Le 27 février au soir, l’actuel maire de Nice – fervent défenseur d’Israël – a découvert une tête de cochon accrochée à la grille de son immeuble, accompagnée du mot « connard » et d’une étoile de David. Une enquête a alors été ouverte par le parquet de Nice. Dans cette affaire, deux juges d’instruction ont été chargés d’une information judiciaire ouverte, entre autres, pour provocation publique à la haine ou à la violence à raison de la religion ou violences aggravées visant un élu public.
Une affaire qui empoisonne la fin de campagne
A deux jours du premier tour des municipales, cette affaire empoisonne la campagne de M. Estrosi (Horizons), qui brigue un quatrième mandat de maire face à Eric Ciotti (Union des droites pour la République, soutenu par le Rassemblement national).
Concernant les deux hommes mis en examen vendredi, le premier, âgé de 46 ans, se présente comme spécialiste du marketing digital.

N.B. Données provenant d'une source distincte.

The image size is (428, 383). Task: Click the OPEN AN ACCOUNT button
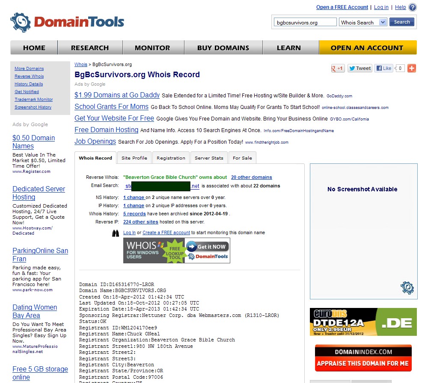pyautogui.click(x=367, y=48)
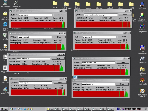Stop the www.onet.pl NetGraph ping
The height and width of the screenshot is (111, 148).
point(59,37)
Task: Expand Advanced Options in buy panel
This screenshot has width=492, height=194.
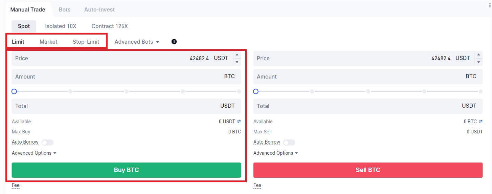Action: click(x=34, y=153)
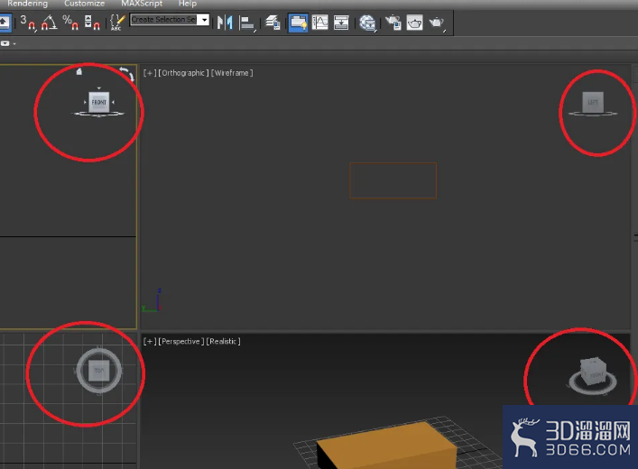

Le second a fait carrière à la direction de surveillance du territoire, où il était inspecteur. Il a rejoint en 2011 le Bloc identitaire.
La semaine dernière, deux Tunisiens ont été mis en examen notamment pour violences aggravées envers un élu public, provocation publique à la haine ou à la violence, et association de malfaiteurs. Ils ont tous deux été placés en détention préventive dans cette affaire. Dans son communiqué diffusé vendredi soir, le procureur de la République précise que « les investigations sur le véhicule et celles réalisées sur la provenance de la tête de cochon permettaient rapidement d’identifier deux individus susceptibles d’être impliqués, un né en 1988 en Tunisie et un second né en 1990 dans ce même pays ».
L’un des Tunisiens, spécialiste en informatique, a été en contact avec une responsable de la communication de M. Estrosi et a même rencontré le maire pour évoquer des actions de communication sur les réseaux sociaux, bien que, pour le moment, l’enquête en cours ne mette pas en cause le maire sortant. Lors d’une conférence de presse organisée jeudi après-midi, M. Estrosi a assuré vouloir « tordre le cou à la rumeur » selon laquelle il était à l’origine de cette attaque, et dit « attendre impatiemment la vérité sur cette histoire, comme tout le monde ».